ACTIVITY = Word for word, please restate the line containing "Go to previous sheet with left arrow" and all the lines that follow it to the end of the data.

DATA FOR THIS EXERCISE =
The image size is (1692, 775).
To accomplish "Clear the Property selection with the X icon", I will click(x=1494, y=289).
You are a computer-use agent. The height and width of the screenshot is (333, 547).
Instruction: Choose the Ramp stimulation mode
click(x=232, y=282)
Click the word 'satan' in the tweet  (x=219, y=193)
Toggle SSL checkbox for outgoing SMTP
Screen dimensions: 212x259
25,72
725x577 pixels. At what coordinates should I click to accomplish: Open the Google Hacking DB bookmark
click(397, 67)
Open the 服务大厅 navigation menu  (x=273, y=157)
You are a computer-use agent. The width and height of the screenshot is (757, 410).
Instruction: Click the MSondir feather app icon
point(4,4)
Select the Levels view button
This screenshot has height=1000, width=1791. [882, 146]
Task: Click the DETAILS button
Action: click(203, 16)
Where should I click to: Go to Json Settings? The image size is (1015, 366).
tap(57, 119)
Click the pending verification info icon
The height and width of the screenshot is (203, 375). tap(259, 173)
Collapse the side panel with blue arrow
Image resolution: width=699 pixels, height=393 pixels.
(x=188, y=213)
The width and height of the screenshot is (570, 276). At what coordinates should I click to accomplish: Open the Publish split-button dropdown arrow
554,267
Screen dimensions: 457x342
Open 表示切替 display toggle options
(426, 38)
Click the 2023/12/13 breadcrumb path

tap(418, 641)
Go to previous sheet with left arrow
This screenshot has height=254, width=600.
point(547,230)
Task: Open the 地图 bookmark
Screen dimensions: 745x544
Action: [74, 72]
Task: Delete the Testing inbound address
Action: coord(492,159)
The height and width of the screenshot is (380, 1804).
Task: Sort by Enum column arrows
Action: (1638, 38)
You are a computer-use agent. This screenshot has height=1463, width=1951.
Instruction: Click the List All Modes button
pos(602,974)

FINAL ANSWER =
Go to previous sheet with left arrow
This screenshot has height=254, width=600.
point(547,230)
Task: Open the 地图 bookmark
Screen dimensions: 745x544
Action: [74, 72]
Task: Delete the Testing inbound address
Action: coord(492,159)
The height and width of the screenshot is (380, 1804).
Task: Sort by Enum column arrows
Action: (1638, 38)
You are a computer-use agent. This screenshot has height=1463, width=1951.
Instruction: Click the List All Modes button
pos(602,974)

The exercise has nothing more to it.